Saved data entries
● ● ● ●

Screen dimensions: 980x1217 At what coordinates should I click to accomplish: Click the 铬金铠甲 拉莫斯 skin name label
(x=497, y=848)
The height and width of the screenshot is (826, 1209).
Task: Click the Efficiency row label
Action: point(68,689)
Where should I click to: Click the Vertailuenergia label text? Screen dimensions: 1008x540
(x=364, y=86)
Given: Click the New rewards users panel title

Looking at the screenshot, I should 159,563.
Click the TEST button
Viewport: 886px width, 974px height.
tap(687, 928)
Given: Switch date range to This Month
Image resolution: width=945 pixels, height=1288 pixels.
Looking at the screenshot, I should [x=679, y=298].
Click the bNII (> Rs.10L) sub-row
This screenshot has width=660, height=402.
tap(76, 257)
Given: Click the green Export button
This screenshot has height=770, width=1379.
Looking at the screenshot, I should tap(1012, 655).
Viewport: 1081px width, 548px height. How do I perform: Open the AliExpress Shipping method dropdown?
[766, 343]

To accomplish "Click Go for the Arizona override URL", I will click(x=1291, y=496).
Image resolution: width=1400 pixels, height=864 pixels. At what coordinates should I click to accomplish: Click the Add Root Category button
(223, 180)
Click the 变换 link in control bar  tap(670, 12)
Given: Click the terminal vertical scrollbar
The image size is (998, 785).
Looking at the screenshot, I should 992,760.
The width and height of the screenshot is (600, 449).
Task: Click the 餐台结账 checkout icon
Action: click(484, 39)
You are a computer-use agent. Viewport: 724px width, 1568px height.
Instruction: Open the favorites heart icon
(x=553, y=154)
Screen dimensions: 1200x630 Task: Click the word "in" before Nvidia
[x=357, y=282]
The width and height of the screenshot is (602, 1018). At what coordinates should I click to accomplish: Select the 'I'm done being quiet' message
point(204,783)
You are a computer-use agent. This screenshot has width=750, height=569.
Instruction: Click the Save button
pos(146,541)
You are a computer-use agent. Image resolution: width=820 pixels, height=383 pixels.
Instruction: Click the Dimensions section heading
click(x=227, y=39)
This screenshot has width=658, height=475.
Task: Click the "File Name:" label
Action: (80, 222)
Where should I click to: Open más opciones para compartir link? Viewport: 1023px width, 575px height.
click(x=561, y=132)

● ● ● ●

WORK TASK
Give back, exactly as written, the stretch from the line with "This screenshot has height=770, width=1379." through the line with "Given: Click the terminal vertical scrollbar", and no other lines from the records above.

SOLUTION FOR THIS TASK
This screenshot has height=770, width=1379.
Looking at the screenshot, I should tap(1012, 655).
Viewport: 1081px width, 548px height. How do I perform: Open the AliExpress Shipping method dropdown?
[766, 343]

To accomplish "Click Go for the Arizona override URL", I will click(x=1291, y=496).
Image resolution: width=1400 pixels, height=864 pixels. At what coordinates should I click to accomplish: Click the Add Root Category button
(223, 180)
Click the 变换 link in control bar  tap(670, 12)
Given: Click the terminal vertical scrollbar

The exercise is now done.